Wednesday, August 18, 2010

New Post... You Excited?!

So... I haven't written in forever.  I'm not really sure why.  I guess there may just not be anything to write about.

Honestly, I think part of my lack of blogging (besides being overly busy and constantly berated by my boyfriend for never relaxing and always doing something) is because I've been "reading" some blogs.  The problem is - there are few worth reading.  Ok, so if you're my friend and you're reading this and you blog, I'm really sorry if that offends you.  I may or may not have read your blog, so it'd be dumb to take offense anyhow.  

The point is, I hate to read things about how people are feeling.  Sure, my blog has emotion in it (don't really know how as I tend not to be the most emotional person in the world), but it's not like my own personal diary.  And this is part of why I've never been all that excited about blogging.  I can't get into the whole journalling/diarying thing.  I just don't like it.  

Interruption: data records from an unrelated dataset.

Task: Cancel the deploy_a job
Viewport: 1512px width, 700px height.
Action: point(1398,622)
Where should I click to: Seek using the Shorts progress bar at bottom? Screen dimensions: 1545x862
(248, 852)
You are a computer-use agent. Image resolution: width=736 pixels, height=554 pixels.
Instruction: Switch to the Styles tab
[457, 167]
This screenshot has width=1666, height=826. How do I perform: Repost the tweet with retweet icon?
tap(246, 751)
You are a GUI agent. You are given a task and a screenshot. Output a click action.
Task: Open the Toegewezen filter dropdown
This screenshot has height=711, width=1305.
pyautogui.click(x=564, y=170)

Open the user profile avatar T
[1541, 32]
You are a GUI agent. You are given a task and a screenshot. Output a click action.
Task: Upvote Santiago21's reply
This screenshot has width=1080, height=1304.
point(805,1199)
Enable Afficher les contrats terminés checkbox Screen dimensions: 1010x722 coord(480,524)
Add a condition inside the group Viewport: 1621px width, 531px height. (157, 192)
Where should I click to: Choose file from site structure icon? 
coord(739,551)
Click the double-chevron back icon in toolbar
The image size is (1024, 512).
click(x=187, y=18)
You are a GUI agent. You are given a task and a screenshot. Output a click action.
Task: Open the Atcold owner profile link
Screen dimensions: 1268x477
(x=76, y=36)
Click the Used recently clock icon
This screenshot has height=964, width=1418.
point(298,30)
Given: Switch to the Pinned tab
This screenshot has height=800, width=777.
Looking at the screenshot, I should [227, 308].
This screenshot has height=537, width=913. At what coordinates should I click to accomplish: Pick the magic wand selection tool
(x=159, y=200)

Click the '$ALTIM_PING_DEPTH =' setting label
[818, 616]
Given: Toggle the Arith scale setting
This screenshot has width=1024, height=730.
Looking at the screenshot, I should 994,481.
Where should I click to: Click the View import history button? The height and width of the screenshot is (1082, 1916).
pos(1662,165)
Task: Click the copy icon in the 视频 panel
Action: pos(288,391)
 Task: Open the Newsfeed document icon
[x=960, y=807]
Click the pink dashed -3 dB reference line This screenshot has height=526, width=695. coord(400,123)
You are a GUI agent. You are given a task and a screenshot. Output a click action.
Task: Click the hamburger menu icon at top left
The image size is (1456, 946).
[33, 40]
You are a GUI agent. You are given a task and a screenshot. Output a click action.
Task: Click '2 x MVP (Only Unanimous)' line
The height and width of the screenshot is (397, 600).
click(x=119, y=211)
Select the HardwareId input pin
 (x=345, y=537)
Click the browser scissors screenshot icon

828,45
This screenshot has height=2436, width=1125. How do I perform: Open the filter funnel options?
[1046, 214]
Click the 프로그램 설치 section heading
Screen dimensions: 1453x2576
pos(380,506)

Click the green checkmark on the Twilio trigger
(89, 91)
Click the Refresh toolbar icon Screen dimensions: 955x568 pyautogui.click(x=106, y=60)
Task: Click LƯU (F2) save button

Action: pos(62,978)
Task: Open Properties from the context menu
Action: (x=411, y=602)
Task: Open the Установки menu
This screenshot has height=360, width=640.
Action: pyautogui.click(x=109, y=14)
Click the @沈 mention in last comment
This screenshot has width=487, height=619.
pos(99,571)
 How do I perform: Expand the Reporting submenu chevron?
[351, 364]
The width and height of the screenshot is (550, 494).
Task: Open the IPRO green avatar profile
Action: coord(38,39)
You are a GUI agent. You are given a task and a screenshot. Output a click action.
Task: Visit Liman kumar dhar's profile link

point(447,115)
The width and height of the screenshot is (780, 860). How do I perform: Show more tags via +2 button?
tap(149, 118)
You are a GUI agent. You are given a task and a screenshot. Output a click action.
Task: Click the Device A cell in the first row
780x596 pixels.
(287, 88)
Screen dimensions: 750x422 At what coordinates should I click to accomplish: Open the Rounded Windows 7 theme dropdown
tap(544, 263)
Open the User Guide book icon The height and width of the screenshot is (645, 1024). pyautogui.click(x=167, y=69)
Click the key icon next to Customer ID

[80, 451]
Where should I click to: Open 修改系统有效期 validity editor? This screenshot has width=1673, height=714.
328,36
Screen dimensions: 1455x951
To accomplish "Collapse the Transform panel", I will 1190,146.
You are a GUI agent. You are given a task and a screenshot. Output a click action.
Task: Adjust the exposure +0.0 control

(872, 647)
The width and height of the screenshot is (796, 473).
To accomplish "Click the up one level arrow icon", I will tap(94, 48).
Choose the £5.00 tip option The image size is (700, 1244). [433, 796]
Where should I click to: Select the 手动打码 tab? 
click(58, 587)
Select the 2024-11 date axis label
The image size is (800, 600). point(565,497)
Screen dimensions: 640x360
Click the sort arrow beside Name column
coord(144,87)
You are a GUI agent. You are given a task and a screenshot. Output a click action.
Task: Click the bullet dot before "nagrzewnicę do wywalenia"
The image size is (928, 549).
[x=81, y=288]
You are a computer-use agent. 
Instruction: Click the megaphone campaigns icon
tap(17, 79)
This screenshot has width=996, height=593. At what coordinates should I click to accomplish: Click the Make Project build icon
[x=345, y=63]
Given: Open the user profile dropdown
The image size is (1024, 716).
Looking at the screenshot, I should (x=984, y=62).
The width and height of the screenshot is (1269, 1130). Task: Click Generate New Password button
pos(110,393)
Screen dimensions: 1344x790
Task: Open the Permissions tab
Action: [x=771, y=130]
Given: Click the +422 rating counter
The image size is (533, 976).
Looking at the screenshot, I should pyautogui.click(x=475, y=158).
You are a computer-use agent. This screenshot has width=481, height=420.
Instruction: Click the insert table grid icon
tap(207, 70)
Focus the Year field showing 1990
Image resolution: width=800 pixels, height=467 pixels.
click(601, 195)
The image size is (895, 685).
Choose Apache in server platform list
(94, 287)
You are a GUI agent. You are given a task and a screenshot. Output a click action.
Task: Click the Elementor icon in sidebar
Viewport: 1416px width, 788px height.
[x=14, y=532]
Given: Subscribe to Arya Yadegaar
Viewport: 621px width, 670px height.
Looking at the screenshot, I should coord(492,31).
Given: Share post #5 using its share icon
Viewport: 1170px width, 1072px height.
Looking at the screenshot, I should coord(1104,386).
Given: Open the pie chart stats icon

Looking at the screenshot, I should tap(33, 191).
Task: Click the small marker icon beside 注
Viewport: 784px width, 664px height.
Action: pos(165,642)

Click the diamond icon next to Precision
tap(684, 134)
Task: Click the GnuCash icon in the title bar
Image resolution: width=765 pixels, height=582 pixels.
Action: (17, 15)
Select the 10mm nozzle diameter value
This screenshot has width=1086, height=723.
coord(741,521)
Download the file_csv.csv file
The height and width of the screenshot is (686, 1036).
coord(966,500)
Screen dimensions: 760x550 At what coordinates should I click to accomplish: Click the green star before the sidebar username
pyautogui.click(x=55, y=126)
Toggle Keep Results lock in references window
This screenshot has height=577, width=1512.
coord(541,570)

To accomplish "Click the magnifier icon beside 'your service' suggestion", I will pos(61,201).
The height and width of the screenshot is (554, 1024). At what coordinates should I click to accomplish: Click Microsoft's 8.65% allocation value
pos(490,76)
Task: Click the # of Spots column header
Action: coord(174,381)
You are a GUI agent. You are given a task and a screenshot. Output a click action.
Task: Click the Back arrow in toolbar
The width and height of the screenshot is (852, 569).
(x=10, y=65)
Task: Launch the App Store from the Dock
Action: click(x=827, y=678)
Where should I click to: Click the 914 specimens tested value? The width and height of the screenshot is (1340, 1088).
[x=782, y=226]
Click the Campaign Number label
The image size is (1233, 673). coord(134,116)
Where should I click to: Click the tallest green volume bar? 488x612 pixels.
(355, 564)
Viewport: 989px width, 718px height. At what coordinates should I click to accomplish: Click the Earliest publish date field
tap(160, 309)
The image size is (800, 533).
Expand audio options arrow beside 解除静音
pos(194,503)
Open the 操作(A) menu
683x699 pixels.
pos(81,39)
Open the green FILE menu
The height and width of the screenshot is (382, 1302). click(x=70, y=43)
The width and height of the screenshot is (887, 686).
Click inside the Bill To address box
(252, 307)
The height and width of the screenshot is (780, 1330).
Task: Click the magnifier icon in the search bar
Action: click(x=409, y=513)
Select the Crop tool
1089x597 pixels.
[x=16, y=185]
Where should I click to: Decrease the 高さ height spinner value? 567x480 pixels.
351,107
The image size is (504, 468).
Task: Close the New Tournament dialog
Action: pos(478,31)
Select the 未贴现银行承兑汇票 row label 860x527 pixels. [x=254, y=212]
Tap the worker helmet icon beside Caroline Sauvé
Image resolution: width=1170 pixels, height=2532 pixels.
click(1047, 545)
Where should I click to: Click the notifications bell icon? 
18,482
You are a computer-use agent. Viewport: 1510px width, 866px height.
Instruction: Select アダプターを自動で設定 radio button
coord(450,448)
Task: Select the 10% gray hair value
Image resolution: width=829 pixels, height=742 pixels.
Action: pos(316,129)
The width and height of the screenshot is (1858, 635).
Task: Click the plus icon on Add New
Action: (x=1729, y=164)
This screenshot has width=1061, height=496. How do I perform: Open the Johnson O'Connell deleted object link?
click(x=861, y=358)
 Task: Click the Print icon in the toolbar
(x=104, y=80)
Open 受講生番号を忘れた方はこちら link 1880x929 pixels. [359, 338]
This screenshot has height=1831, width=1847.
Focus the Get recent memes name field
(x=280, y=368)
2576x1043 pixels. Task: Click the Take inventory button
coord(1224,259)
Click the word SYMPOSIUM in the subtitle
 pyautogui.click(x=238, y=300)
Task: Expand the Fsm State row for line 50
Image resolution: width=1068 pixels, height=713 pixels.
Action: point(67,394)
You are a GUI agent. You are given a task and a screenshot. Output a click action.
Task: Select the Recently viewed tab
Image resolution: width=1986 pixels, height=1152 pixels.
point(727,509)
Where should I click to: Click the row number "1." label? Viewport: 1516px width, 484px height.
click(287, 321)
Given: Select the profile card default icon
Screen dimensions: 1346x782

On that note, when I was driving the other day, I realized how most of my nonfiction writing is really the naked truth and blatant honesty attempting to draw a picture of something or someone that is or has been part of my life.  It dawned on me that some of the things that I have written should probably make me self-conscious or worried about people knowing "too much" about me or my emotions and feelings.  Then it hit me that maybe one day, someone will read something I write and think, "Hey, I've been there," and be happy to know that they aren't the only one who has been through something like that.  

I think a huge part of why I'm totally ok with posting things like detailed stories about loving someone or why I have a tattoo with "Amazing Grace" music around my wrist or why I hate being called a Christian, or even just how much I love cursing is because I have had my personal, nonfiction writing critiqued by people who actually know what they're doing.

That being said, hopefully I'll start blogging more.  I need to get on this whole writing thing or I'm never going to get published.  Which may or may not be a bad thing.  I just know I'm not that great of a writer.